Beginning at the line containing "Screen dimensions: 1573x765" in the material below and ending at the line containing "You are a computer-use", return each line exactly and add nothing.

* Supplied entries
********************
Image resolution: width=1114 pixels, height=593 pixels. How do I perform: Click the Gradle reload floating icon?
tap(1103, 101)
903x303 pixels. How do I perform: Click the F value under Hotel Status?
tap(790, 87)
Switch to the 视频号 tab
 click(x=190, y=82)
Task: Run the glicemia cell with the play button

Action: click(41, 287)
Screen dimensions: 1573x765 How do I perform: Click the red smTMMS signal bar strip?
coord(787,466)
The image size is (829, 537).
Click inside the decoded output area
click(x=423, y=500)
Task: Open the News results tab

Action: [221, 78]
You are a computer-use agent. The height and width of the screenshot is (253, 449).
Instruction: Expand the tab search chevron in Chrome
********************
* Solution
Screen dimensions: 1573x765 How do I perform: Click the red smTMMS signal bar strip?
coord(787,466)
The image size is (829, 537).
Click inside the decoded output area
click(x=423, y=500)
Task: Open the News results tab

Action: [221, 78]
You are a computer-use agent. The height and width of the screenshot is (253, 449).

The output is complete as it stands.